5+ years of experience in cyber GRC, IT audit, or security assurance role. Deep, hands-on experience implementing and managing compliance programs based on common security frameworks (SOC 2, ISO 27001). Proven experience building or managing assurance programs in a remote-first, cloud-native environment. Strong working knowledge of security risk and governance frameworks (NIST Cybersecurity Framework, MITRE ATT&CK, NIS 2). Knowledge of emerging AI governance frameworks and regulations (NIST AI RMF, ISO/IEC 42001, EU AI Act). Proven experience securing and auditing public cloud environments (GCP, AWS, or Azure). Direct administrative experience managing a GRC or compliance automation platform (Vanta experience preferred). Proven experience managing the full lifecycle of external audits. Experience working directly with engineering and SRE teams to integrate security controls into the SDLC and CI/CD pipelines. Strong understanding of cloud security principles, architectures, and securing containerized environments. Familiarity with the AI/ML development lifecycle and security/privacy risks associated with ML and Generative AI models. Knowledge of global data security and privacy laws (GDPR, CCPA/CPRA). Experience driving assurance initiatives from ideation to deployment across cross-functional teams. Excellent and professional communication skills (written and verbal). Passion for problem-solving and using scalable solutions. Shares company values: curiosity, transparency & directness, outcome-based performance, and customer empathy.

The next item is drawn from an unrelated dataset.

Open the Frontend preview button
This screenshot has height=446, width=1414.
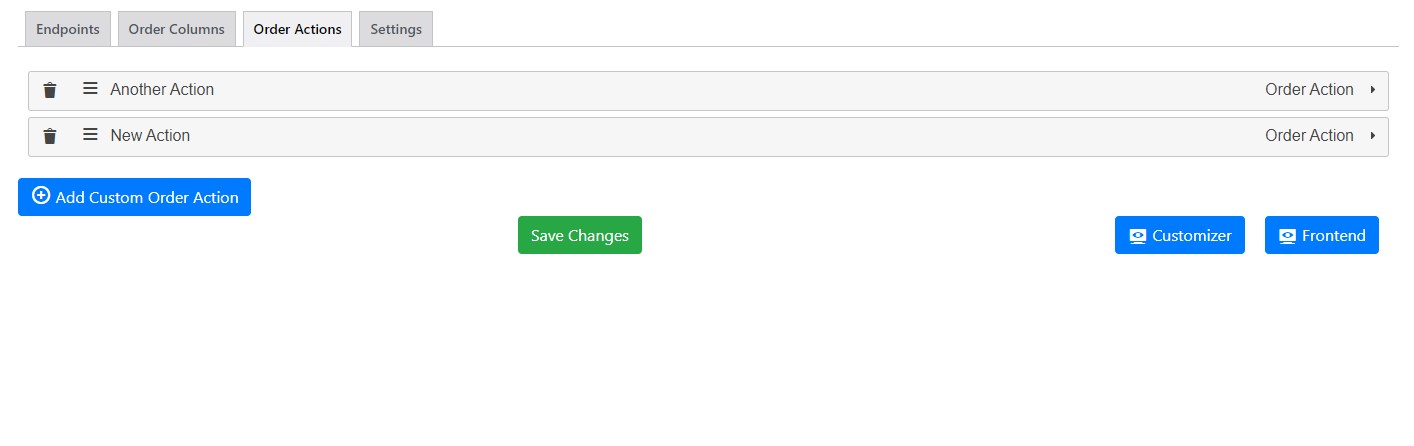coord(1322,235)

Serve as primary owner and administrator for the Vanta compliance management platform. Configure, manage, and optimize Vanta to align with control frameworks. Drive efficiency via automated testing, continuous monitoring, and evidence collection in Vanta. Manage platform workflows for control assignments and tracking. Manage all internal and external audit activities (SOC 2, ISO 27001, NIS 2, penetration tests). Coordinate audit tasks: evidence gathering, auditor requests, interviews, remediation. Ensure compliance with security and privacy programs. Develop, maintain, and manage the enterprise risk register. Own and execute the risk and vulnerability assessment process. Manage the end-to-end risk and control exception process. Coordinate with SRE and business teams on BCP/DR planning and data backup. Develop and manage the Third-Party Risk Management (TPRM) program. Own, manage, and implement security policies, standards, and procedures. Define, establish, and track GRC program KPIs and metrics. Monitor external landscape for new laws, regulations, and industry standards impacting the organization, including AI governance. Contribute to the security budget. Act as a key security representative for customers; engage and present on security posture. Lead response to customer-facing risk assessments and security questionnaires. Maintain a central repository of standardized answers for questionnaires. Lead, manage, and deliver company-wide security awareness and training. Work with cross-functional teams (Legal, SRE, Engineering, AI/ML, Data Science) to integrate assurance and AI governance. Enable a culture of continuous improvement and innovation.